Friday, August 1, 2008

Thermals News = Excessive Slavering

Lots of Thermals news recently, which always makes me a happy camper. After being transformed into stuffed dolls earlier this month, and releasing two demos from their upcoming album they've finally replaced erstwhile drummer Lorin Coleman - with Jar Jar Binks, god help us all.
The band has a more or less final track listing for their upcoming album Now We Can See, even if, after turning down a two album deal with Sub Pop, they don't exactly know who's going to release it quite yet. Hutch Harris in a recent interview with Pitchfork:
...Kathy [Foster] and I just felt that we needed to go it alone again, for ourselves, for our "art," if even for just a short while. We've considered releasing the record ourselves, or licensing it ourselves to different territories. We are currently talking to many great labels, one of them being Sub Pop. It's still my favorite label.

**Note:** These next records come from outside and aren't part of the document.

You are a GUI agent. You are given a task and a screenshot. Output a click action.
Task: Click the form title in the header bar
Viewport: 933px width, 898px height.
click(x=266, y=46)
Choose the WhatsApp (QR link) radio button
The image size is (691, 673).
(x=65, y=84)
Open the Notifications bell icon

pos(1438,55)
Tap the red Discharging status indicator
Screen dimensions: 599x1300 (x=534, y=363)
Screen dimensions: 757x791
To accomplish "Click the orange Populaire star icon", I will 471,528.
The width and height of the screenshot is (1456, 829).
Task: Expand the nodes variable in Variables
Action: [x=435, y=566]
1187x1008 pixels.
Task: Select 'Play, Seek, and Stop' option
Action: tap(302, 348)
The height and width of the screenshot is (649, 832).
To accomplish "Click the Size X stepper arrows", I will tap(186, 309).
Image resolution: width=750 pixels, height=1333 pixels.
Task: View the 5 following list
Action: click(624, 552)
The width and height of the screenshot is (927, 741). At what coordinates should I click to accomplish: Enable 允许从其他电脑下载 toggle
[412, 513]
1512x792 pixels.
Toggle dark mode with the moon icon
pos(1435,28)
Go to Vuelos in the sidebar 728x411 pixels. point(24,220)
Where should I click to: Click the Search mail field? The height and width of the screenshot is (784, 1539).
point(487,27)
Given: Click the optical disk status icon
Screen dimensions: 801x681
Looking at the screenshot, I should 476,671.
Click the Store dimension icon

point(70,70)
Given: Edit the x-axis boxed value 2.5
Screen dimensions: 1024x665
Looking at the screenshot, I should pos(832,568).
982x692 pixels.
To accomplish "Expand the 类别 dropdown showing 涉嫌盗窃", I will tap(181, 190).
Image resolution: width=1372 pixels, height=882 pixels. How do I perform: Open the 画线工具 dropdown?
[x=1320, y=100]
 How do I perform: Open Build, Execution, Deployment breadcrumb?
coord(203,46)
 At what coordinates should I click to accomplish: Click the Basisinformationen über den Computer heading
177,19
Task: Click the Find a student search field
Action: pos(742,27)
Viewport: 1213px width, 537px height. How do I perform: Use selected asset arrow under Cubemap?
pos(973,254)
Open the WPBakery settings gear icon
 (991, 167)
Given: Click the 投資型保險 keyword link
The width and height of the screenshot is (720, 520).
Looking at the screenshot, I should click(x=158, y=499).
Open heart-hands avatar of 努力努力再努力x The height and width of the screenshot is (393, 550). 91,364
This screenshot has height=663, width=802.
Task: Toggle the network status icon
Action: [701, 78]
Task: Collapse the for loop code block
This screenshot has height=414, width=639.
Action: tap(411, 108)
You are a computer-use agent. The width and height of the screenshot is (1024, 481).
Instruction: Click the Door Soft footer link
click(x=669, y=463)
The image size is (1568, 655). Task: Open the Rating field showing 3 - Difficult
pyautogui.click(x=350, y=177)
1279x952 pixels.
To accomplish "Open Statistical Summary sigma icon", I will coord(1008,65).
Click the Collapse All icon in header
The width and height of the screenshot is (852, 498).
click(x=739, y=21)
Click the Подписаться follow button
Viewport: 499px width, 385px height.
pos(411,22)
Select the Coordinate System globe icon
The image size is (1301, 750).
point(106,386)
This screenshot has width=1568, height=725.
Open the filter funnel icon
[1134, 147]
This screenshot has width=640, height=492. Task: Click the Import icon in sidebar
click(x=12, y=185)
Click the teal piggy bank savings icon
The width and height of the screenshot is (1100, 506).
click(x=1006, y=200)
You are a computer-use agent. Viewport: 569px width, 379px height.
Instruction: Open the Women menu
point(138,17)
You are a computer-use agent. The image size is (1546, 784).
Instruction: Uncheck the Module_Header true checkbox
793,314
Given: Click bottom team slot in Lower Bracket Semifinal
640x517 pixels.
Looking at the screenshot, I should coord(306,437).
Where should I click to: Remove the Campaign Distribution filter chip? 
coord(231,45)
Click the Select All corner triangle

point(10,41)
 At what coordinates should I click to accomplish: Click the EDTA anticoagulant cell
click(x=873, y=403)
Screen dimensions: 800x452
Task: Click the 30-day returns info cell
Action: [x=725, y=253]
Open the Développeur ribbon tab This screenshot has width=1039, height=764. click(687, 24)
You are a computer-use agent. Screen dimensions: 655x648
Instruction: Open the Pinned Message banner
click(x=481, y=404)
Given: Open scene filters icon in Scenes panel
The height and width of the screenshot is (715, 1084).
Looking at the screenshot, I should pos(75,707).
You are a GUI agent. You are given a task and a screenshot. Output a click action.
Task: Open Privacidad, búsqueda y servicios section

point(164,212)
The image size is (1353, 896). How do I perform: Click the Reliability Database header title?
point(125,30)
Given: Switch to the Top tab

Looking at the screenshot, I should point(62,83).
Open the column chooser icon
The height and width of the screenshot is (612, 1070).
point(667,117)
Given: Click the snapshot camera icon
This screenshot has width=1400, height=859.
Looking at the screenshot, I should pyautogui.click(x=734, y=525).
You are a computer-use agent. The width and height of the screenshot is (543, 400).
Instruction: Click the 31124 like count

Since every Thermals album seems to be even better than the one that preceded it, it's no surprise if labels are tipping over themselves to license Now We Can See, which should be out before the end of the year. And if you needed another reason to be super psyched about a new Thermals album, it's being produced by The Paper Chase's John Congleton, which promises to make for a darker album than Thermals fans are used to.
And if you can't wait for new Thermals to hear more from Kathy Foster, don't despair - September 23 sees the first album in five years from All Girl Summer Fun Band. Hooray!

Wednesday, July 30, 2008

Snap Judgment: When You Are Engulfed in Flames

Just finished David Sedaris' latest inevitable contribution to the NYT Bestseller list. What can I say - it'd David Sedaris, and if you like David Sedaris, you're going to have fun with it. The author's ruminations on spiders, mortality and battles of will waged in airplane seats are by turns wryly amusing and deeply disturbing, but the book makes good in it's finale, The Smoking Section.
Sedaris's trip to Tokyo to curb his decades long smoking habit is confessional without being cloying, and his eye as an American abroad is as sharp as ever. His travel writing is the best since Me Talk Pretty One Day, and one can't help but compare the two pieces. Language school once again proves a comedic goldmine for Sedaris' neuroses plagued mind, but he channels his difficulties into pieces that rank as some of the best observational humor out there.

Monday, July 28, 2008

You Never Call Anymore!

Barabk Obama arrived home from his whirlwind tour of the Middle East and Europe over the weekend to equal parts criticism and laudits.

On the plus side, he improved his foreign affairs cred - meeting with Petraeus and Maliki in Iraq and Hamid Karzai in Afghanistan. He was also seen with lots of world leaders, looking very presidential - which is apparently both a blessing and a curse. There seems to be a lot of talk about how he seemed to presidential - seen as arrogant or as one put it - too equal.

This "arrogant" stuff is getting pretty thinly veiled as a way of attacking Obama for - well, essentially for being a black man demanding to be taken as seriously as his white competitor. And it's only gotten worse as he's had the gall to steal the media spotlight from the McCain camp. There's a danger, certainly, in reading racial undertones into every criticism of Obama. But the description of Obama as arrogant has crossed the line between criticism and coded speech.

Meanwhile, McCain continues to harp on the media for covering Obama, sounding more and more like an unpleasant relative complaining that no one ever calls anymore. After spending his week kvetching about the media covering Obama's noteworthy trip, McCain apparently didn't feel the need to do anything particularly media friendly. While Obama discussed economics over lunch with a cavalcade of economist including Warren Buffet, McCain... held two fundraisers in Claifornia. That ought to get those cameras rolling.